Parts of hostile witness’s evidence can be used: Supreme court

“It is a settled legal proposition that the evidence of a prosecution witness cannot be rejected in toto merely because the prosecution chose to treat him as hostile and cross-examined him,” theSupreme court bench of Justice B.S. Chauhan and Justice Dipak Misra said Monday.

“The evidence of such witnesses cannot be treated as effaced or washed off the record altogether but the same can be accepted to the extent that their version is found to be dependable on a careful scrutiny thereof,” Justice Chauhan said.

The judges said that “the law can be summarised to the effect that the evidence of a hostile witness cannot be discarded as a whole, and relevant parts thereof which are admissible in law, can be used by the prosecution or the defence”.The court said this while upholding the Allahabad High Court’s verdict by which it reversed the acquittal of Ramesh Harijan in a case of rape and causing the death of a minor child in Uttar Pradesh in 1996.The high court by its March 23, 2007 order reversed the acquittal decision of an additional district and session judge in Basti district Feb 2, 1999.

The apex court said “even if a major portion of the evidence is found to be deficient, in case residue is sufficient to prove guilt of an accused, it is the duty of the court to separate the grain from chaff. Falsity of particular material witness or material particular would not ruin it from the beginning to end”.

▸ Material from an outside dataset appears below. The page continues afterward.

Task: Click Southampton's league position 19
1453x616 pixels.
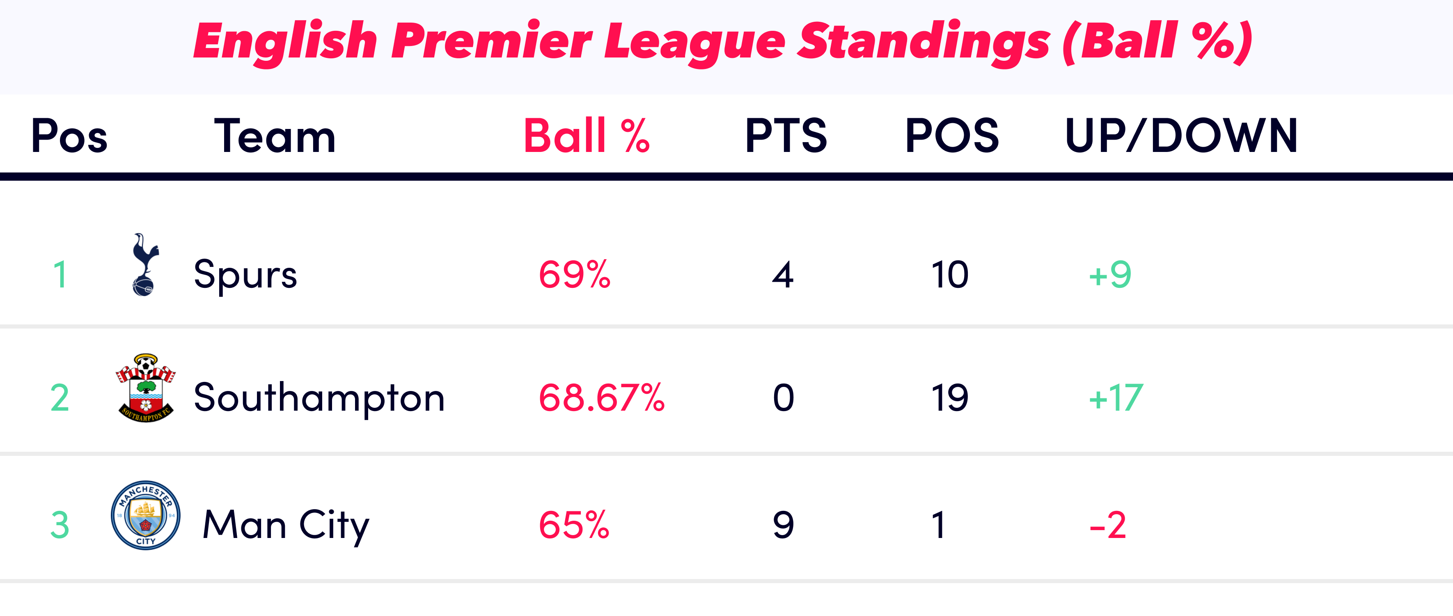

“The maxim falsus in uno, falsus in omnibus (false in one, false in all) has no application in India and the witness cannot be branded as a liar. In case this maxim is applied in all the cases it is to be feared that administration of criminal justice would come to a dead stop,” the court said.

The judgment said “it has to be appraised in each case as to what extent the evidence is worthy of credence, and merely because in some respects the court considers the same to be insufficient or unworthy of reliance, it does not necessarily follow as a matter of law that it must be disregarded in all respects as well”.

Referring to the evidence tendered by three hostile witnesses in Harijan’s case, the apex court said: “Undoubtedly, there may be some exaggeration in the evidence of the prosecution witnesses… however, it is the duty of the court to unravel the truth under all circumstances.”

“A reasonable doubt is not an imaginary trivial or merely possible doubt, but a fair doubt based upon reason and common sense”, the apex court said, upholding the high court’s verdict setting aside the acquittal of Harijan by the trial court.

In Harijan’s case, the five-year-old victim was first buried by her family under the belief that she died of paralysis. But her body was later exhumed and sexual assault and death due to shock was confirmed in a medical test.
Judges should not treat as totally erased the evidence tendered by a witness whom the prosecution terms as hostile during a trial, the Supreme Court has said.